# [Your assignment]
A complete answer lists every line of the entries below where the string "упаковке" appears.

# [Collected data entries]
*-*-*
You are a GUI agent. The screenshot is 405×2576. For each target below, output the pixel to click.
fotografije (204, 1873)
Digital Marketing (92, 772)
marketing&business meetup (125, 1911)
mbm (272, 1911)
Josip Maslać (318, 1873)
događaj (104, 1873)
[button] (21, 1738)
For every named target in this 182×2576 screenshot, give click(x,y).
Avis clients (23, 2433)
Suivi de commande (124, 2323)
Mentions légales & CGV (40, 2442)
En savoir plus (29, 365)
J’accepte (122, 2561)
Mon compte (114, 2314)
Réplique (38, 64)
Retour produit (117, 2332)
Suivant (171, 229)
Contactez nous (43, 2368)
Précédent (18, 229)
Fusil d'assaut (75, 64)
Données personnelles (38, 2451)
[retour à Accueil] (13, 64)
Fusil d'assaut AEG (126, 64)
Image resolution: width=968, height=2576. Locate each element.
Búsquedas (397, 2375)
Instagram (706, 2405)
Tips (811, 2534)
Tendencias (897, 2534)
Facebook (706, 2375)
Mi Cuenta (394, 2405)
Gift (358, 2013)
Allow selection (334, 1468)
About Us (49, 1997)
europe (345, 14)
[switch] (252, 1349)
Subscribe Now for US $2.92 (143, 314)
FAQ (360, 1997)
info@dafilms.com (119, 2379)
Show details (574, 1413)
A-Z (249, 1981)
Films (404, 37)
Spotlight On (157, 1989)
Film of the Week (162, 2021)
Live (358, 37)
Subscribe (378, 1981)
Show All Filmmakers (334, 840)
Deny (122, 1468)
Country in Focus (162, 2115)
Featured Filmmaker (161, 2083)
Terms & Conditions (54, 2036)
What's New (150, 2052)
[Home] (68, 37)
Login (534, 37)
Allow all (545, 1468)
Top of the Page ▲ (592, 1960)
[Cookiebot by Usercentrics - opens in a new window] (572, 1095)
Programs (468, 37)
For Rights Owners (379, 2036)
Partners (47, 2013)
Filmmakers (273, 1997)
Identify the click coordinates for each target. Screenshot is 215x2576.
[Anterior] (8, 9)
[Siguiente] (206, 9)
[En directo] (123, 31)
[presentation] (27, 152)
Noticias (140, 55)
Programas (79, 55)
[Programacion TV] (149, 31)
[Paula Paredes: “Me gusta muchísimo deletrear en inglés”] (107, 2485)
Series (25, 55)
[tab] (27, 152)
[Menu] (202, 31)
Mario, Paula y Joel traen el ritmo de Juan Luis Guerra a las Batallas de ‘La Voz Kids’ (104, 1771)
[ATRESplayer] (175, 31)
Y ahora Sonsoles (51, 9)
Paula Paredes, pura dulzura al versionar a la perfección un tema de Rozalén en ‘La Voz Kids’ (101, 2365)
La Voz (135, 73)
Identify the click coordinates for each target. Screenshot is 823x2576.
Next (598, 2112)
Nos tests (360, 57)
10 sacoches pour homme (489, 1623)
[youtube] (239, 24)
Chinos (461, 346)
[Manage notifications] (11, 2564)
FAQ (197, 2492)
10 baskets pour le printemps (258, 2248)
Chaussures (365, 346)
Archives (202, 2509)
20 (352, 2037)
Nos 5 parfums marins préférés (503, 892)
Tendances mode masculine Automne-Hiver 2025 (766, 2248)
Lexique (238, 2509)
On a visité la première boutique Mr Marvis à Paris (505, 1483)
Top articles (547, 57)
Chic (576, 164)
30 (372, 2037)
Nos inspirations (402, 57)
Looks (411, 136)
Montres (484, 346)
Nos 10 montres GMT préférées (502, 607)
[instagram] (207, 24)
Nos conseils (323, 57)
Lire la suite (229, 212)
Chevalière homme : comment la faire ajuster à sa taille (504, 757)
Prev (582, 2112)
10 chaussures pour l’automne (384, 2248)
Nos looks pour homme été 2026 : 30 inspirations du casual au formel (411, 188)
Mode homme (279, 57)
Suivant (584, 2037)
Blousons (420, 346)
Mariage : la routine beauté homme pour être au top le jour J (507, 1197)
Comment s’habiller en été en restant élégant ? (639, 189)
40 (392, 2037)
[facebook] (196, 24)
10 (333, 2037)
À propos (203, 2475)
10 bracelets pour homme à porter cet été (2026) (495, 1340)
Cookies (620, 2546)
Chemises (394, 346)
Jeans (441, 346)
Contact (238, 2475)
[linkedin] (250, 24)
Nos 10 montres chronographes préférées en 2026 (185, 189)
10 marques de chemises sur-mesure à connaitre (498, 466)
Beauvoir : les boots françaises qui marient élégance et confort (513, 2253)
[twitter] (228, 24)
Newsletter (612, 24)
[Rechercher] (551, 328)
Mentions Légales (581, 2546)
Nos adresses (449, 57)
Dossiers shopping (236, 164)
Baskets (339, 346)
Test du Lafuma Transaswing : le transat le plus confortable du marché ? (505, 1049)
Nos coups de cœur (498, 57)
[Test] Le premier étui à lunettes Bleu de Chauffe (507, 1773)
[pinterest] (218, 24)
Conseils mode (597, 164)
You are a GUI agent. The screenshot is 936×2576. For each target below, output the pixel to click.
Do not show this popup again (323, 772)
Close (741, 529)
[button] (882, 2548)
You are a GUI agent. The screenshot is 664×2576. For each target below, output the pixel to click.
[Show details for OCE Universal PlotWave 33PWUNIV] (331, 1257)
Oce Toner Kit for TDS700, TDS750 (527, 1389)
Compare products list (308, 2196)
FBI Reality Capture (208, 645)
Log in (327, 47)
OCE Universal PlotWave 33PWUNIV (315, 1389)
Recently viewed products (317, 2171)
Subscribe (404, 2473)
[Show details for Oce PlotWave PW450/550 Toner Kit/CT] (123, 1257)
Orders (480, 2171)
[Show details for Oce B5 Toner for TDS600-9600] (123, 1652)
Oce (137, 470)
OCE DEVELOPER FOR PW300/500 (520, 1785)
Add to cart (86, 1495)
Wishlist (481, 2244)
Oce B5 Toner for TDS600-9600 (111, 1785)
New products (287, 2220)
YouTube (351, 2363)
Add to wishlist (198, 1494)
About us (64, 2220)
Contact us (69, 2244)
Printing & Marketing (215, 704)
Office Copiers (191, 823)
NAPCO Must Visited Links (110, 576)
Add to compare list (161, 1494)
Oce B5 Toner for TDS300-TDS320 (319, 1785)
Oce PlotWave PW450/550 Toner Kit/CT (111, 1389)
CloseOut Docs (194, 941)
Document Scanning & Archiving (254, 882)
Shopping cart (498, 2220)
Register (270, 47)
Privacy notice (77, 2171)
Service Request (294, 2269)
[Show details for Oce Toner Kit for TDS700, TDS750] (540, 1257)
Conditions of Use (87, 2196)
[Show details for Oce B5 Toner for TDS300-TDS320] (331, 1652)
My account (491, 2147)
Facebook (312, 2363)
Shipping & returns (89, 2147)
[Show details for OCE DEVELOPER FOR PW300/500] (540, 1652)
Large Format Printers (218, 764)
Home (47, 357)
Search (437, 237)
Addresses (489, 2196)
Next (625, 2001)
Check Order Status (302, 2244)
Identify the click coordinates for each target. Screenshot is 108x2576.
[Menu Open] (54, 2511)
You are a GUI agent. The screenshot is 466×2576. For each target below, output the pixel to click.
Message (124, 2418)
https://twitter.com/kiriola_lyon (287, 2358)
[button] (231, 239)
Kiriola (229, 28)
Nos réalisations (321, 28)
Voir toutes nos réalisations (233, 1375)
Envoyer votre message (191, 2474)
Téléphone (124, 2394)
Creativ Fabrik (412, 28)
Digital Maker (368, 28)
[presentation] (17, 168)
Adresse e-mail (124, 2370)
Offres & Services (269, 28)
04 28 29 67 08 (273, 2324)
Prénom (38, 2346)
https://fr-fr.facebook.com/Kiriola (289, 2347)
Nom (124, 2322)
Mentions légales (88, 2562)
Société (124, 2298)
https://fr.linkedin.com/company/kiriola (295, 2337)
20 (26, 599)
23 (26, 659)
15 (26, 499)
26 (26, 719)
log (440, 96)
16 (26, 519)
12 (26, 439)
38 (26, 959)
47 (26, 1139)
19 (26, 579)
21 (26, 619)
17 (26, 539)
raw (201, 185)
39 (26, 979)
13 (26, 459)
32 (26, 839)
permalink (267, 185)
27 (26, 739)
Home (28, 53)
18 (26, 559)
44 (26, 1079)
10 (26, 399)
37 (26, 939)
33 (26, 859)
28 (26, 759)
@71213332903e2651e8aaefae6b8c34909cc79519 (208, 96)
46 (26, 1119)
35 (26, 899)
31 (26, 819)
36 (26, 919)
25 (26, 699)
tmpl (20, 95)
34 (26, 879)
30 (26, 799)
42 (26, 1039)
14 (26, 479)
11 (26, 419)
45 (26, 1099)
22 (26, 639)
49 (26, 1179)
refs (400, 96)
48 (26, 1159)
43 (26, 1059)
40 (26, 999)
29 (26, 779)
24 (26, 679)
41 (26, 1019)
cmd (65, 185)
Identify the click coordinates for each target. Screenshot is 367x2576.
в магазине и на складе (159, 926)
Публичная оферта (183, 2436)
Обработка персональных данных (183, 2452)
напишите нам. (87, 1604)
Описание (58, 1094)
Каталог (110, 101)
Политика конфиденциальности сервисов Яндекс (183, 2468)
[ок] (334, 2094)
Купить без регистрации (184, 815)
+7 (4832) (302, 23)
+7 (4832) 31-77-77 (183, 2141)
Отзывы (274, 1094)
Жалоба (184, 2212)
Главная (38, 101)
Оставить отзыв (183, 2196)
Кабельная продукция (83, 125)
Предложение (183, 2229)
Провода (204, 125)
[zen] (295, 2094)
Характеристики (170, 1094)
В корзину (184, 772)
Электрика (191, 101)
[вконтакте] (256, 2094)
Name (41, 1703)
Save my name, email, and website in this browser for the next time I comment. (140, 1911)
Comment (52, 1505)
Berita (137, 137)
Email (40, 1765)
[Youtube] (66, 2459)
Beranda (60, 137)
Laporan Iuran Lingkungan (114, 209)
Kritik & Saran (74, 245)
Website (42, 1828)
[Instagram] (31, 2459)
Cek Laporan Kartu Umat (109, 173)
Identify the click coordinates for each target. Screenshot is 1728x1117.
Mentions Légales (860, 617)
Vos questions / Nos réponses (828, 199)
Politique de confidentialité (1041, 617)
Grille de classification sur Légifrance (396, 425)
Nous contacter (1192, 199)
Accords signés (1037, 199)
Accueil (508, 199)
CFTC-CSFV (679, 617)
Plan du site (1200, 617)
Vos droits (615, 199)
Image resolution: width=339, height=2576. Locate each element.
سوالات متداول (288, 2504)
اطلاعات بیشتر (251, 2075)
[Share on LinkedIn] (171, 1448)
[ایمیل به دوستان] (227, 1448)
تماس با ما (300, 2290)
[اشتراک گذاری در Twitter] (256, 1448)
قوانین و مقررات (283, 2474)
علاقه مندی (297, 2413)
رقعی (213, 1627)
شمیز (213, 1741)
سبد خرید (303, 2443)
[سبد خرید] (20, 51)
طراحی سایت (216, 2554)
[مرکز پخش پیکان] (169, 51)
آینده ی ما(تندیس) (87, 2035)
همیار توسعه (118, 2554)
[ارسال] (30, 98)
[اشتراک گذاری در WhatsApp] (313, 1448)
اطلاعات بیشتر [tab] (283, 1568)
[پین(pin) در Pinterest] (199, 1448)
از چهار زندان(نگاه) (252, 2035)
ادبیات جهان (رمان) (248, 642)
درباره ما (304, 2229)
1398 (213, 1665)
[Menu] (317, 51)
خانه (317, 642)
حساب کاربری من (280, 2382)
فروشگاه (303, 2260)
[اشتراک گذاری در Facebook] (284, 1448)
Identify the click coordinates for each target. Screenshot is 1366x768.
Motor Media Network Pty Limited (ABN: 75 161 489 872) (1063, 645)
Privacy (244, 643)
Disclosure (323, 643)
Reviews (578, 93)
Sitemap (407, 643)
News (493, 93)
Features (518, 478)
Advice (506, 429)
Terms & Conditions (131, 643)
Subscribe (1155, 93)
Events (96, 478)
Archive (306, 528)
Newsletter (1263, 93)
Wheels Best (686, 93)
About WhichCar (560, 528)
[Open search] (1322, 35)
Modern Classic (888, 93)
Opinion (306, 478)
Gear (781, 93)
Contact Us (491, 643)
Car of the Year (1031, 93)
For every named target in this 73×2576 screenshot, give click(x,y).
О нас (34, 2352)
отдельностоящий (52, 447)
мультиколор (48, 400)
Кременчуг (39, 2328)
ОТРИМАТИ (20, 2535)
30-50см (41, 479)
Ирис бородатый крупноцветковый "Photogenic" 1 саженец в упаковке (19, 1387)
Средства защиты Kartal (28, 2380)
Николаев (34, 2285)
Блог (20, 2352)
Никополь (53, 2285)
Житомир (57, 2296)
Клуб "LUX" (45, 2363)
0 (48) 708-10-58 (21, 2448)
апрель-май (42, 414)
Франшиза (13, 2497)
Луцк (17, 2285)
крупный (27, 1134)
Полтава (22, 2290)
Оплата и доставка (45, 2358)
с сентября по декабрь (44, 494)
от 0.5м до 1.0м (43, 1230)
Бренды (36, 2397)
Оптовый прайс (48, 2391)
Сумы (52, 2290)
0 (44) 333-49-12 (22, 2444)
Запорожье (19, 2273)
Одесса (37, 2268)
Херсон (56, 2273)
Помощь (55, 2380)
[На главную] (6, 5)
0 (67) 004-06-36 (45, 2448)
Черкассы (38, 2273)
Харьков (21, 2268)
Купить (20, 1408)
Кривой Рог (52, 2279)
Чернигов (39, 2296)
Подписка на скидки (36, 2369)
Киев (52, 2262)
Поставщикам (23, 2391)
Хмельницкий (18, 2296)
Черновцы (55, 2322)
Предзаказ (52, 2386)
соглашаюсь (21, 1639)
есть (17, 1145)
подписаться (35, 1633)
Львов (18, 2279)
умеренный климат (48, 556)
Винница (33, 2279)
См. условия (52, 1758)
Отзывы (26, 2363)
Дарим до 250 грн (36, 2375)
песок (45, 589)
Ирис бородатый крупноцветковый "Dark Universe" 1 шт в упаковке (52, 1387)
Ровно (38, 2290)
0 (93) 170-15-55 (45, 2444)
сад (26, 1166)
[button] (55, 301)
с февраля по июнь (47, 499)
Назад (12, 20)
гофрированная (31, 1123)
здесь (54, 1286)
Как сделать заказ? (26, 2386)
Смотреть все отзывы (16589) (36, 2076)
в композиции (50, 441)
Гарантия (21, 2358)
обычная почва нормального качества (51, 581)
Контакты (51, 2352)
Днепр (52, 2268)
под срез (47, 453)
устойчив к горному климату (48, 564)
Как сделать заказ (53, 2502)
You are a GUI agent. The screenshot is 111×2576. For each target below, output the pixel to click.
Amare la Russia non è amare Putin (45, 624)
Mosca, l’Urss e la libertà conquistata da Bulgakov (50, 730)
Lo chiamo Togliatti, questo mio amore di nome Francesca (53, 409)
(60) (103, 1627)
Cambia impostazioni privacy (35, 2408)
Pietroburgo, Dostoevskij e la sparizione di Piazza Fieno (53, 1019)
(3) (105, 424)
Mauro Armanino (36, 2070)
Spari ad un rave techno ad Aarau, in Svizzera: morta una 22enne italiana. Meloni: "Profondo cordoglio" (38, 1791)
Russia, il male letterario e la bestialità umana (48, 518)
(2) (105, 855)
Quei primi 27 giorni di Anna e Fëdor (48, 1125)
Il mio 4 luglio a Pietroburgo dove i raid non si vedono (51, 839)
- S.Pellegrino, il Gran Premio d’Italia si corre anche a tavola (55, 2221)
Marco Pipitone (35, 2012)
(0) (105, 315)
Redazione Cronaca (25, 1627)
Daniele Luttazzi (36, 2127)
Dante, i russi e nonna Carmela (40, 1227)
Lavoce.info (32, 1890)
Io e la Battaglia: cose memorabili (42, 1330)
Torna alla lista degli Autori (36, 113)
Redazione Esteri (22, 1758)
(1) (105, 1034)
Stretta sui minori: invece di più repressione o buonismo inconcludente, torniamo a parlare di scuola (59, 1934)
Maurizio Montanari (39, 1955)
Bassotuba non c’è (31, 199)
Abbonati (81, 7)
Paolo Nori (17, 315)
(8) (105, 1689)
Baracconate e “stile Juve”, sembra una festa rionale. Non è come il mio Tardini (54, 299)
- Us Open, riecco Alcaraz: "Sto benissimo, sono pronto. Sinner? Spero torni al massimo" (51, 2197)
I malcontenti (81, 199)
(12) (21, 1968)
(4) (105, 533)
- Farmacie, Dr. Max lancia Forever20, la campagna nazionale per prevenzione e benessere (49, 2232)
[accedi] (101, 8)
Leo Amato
*-*-*
# [Problem solution]
Ирис бородатый крупноцветковый "Photogenic" 1 саженец в упаковке (19, 1387)
Ирис бородатый крупноцветковый "Dark Universe" 1 шт в упаковке (52, 1387)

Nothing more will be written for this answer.